Tempers flare among migrants on Kos as they wait to be processed by Greek officials
Migrants on the Greek island of Kos have brawled with each other as tempers flared while they waited to be processed aboard a passenger ship moored nearby.
The ship has sat empty since it arrived more than 24 hours ago.
The migrants, a group of about 50 migrants from Afghanistan, Pakistan and Iran, threw stones and exchanged blows with each other in the intense mid-summer heat as they waited outside the island's main police station.
Riot police stood by, but did not intervene.
In the quayside The Eleftherios Venizelos, a passenger ship chartered to house and process refugees, has sat empty for the past day.
Even once it begins operation, the migrants have little chance of getting aboard the ship as priority will be given to Syrians, who are treated as refugees as they are fleeing their country's civil war and have greater rights under international law than economic migrants.
The Eleftherios Venizelos is a car ferry belonging to ANEK Lines which operates routes to the Greek islands and across the Adriatic to Italy.
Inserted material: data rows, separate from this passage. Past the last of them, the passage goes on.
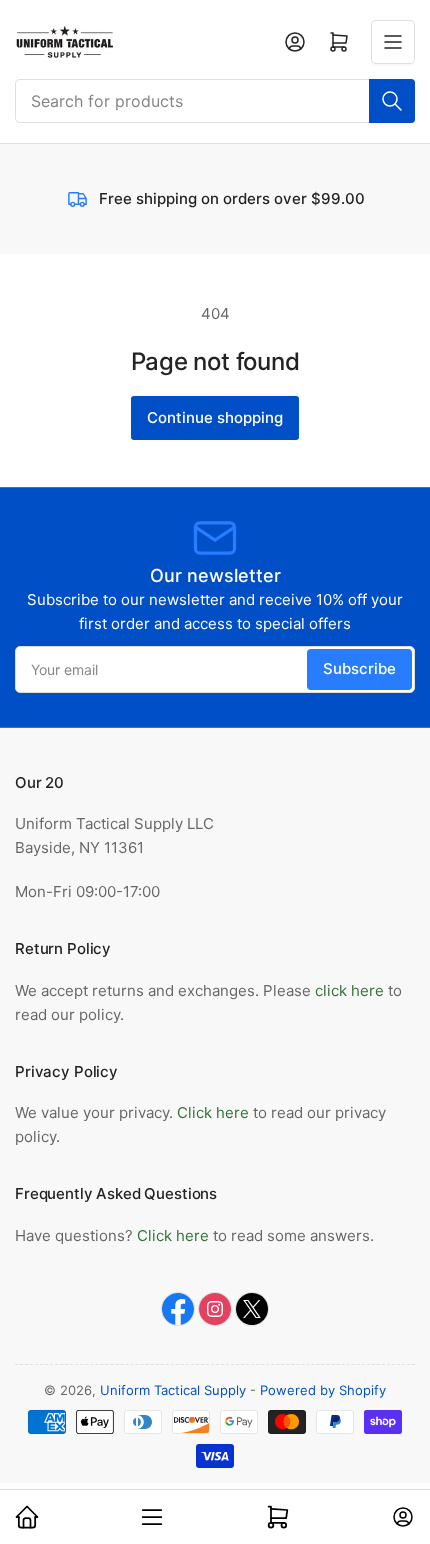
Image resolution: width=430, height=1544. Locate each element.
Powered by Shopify (323, 1390)
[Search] (392, 101)
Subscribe (359, 668)
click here (349, 990)
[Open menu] (393, 42)
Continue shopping (215, 417)
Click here (215, 1112)
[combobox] (215, 101)
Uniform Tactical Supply (173, 1390)
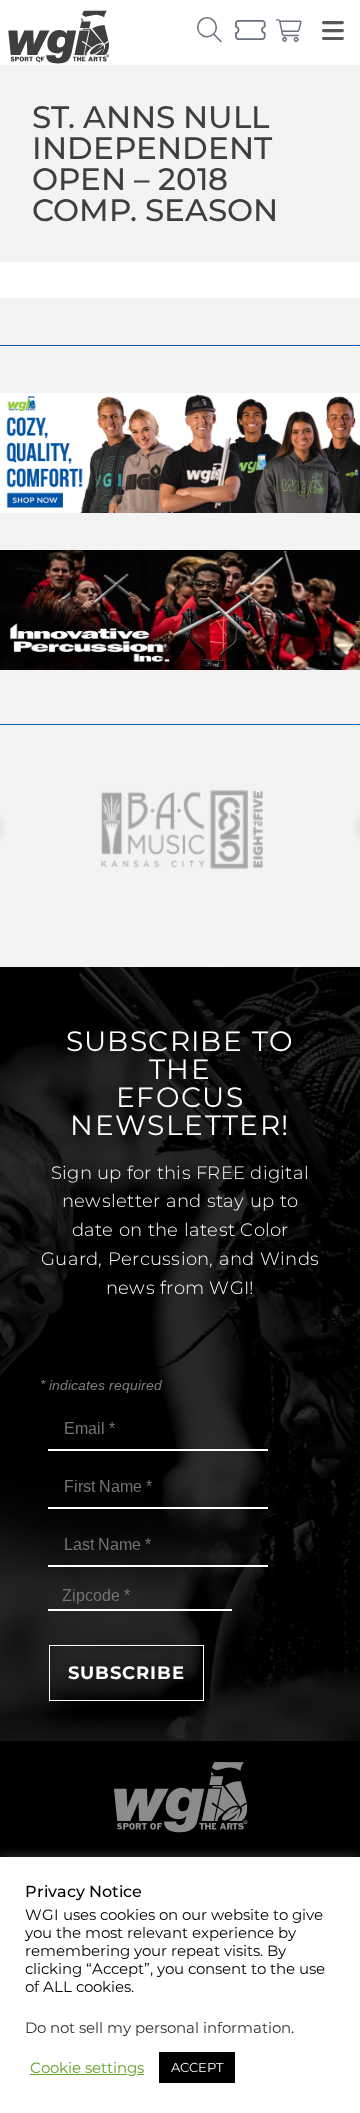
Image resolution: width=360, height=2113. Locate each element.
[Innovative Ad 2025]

Early on Saturday, about 300 Syrians had gathered on the quayside in the hope of getting aboard the ship.
About 2,500 people are due to be housed and processed on it when it begins operations.
Nearly a quarter of a million migrants have crossed the Mediterranean to Europe this year, according to the International Organisation for Migration.
Of these, about half have come to the Greek islands, with numbers surging in the summer when calmer weather makes the crossing marginally less risky.